在TEE內部有兩類不同的軟件結構：可信操作系統組件和可信應用程序。可信操作系統組件由可信核心框架、可信函數和TEE通信中介組成。可信核心框架向可信應用程序提供了操作系統功能，可信函數向開發者提供功能性調用。TEE通信中介與REE通信中介一同工作，為CA和TA之間的信息交互提供安全保障。可信應用程序是調用可信操作系統組件的API的內部應用程序。當一個客戶端應用程序與一個可信應用程序開啟一個會話進行交互時，客戶端應用程序與可信應用程序的一個實例進行連接。每個可信應用程序的實例都與其他所有的可信應用程序的實例在物理內存空間上隔離。共享內存能夠被TEE和REE共同訪問，它提供了允許CA和TA之間大量數據有效快速交互的能力。

3.3 使用TrustZone技術的TEE實現

得益于ARM優秀的設計和商業模式，ARM架構非常適用于智能移動終端市場。因此，目前智能移動終端所使用的CPU內核以ARM架構居多。ARM TrustZone技術是ARM提出的系統范圍的安全方法。TrustZone技術包括在ARM處理器架構和系統架構上添加的處理器的安全擴展、附加總線等技術。使用ARM TrustZone技術構建TEE是絕大多數智能移動終端的實現方式。

3.3.1 TrustZone的隔離技術

TrustZone技術的關鍵是隔離[15]。它將每一個物理處理器核心劃分為兩個虛擬核心，一個是非安全核心（Non-secure），另一個是安全核心（Secure）。同時提供了名為Monitor模式的機制來進行安全上下文切換。TrustZone技術隔離所有SoC硬件和軟件資源，使它們分別位于兩個區域（用于安全子系統的安全區域以及用于存儲其他所有內容的普通區域）中。支持TrustZone總線構造中的硬件邏輯可確保普通區域組件無法訪問安全區域資源，從而在這兩個區域之間構建強大邊界。將敏感資源放入安全區域的設計，以及在安全的處理器內核中可靠運行軟件可確保資產能夠抵御眾多潛在攻擊，包括通常難以防護的攻擊如使用鍵盤或觸摸屏輸入密碼等。TrustZone技術的硬件和軟件架構如圖5所示[15]。

3.3.2 TrustZone技術中的安全啟動

安全可信系統周期中一個重要的階段是系統啟動過程。有許多攻擊嘗試在設備斷電后破解軟件。如果系統從未經檢驗真實性的存儲上引導鏡像，這個系統就是不可信的。

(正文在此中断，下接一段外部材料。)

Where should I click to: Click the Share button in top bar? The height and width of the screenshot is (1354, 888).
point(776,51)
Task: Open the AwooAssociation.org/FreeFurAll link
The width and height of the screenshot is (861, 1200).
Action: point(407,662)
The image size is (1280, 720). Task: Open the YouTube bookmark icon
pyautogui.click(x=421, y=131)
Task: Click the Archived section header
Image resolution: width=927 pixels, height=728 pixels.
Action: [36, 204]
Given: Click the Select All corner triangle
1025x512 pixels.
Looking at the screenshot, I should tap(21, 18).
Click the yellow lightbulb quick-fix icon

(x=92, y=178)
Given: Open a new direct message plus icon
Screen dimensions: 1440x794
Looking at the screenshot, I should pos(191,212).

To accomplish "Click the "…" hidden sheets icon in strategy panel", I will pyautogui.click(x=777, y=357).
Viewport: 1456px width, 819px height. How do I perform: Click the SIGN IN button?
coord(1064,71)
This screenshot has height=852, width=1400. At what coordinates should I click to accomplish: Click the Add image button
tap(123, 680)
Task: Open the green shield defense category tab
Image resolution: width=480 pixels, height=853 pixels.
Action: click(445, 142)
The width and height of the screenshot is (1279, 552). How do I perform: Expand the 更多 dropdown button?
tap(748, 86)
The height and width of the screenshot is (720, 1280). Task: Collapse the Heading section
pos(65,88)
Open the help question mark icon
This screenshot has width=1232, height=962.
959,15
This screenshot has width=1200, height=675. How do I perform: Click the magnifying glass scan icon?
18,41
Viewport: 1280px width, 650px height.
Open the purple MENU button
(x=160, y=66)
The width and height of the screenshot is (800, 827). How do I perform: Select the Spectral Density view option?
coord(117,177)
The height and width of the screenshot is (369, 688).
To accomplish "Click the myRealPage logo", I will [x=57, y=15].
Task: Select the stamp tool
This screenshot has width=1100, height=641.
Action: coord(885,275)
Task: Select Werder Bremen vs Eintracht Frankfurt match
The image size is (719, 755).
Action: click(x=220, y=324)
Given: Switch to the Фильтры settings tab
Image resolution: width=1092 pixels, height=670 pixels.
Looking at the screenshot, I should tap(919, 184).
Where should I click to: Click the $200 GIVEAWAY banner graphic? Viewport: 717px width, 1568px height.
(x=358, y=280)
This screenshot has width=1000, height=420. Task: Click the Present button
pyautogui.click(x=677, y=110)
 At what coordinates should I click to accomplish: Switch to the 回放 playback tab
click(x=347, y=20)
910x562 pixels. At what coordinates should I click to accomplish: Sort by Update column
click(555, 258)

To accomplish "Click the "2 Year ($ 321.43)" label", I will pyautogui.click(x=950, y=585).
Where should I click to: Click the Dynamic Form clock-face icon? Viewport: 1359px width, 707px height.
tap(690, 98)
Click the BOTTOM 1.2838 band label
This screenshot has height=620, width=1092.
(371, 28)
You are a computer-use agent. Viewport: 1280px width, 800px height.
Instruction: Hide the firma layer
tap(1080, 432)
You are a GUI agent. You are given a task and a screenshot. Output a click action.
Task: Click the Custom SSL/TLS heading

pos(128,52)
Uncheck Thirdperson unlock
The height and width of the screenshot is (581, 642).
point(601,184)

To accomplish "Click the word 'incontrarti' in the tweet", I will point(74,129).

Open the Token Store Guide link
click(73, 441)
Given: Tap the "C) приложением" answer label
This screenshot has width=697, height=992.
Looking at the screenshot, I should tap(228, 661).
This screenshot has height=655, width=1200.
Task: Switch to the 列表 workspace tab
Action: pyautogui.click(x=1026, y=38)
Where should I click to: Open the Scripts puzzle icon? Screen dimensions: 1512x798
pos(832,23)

TrustZone技術為可信域內的所有軟件和和普通區域可能的軟件生成一條可信鏈。這條可信鏈的可信根是難以被篡改的。使用TrustZone技術的處理器在安全區域中啟動。使用TrustZone技術的處理器的啟動過程如圖6所示[15]。

4 基于安全元件的終端

安全技術

4.1 安全元件概述

GP組織將安全元件（SE）定義為由硬件、軟件和能夠嵌入智能卡級應用的協議組成的防篡改組合。它可以通過一組由可信方預設的安全規則和要求來保護應用程序和其機密信息。SE的典型實現包括SIM/UICC卡、嵌入式SE和可移動存儲卡。SE提供比TEE更高的安全級別，但與此同時它的花費也最高。在近場移動支付中，通常使用SE模擬非接觸卡。SE與終端進行通信，發送查詢響應，生成動態密碼等。最新的安全方案是使用基于主機的卡模擬方式（HCE），這種方式將安全存儲和運行環境轉移到云端，而不是存儲在本地的SE中。

4.2 基于本地SE解決方案

在SE的實現方式中，通常把嵌入在智能設備中的SE和嵌入在運營商SIM卡中的SE稱為本地SE。以谷歌錢包（Google Wallet）和ApplePay為例，來探討在移動支付中基于本地SE的解決方案。

谷歌錢包1.0版本和ApplePay都是基于本地SE實現的。他們的工作方式如圖7所示。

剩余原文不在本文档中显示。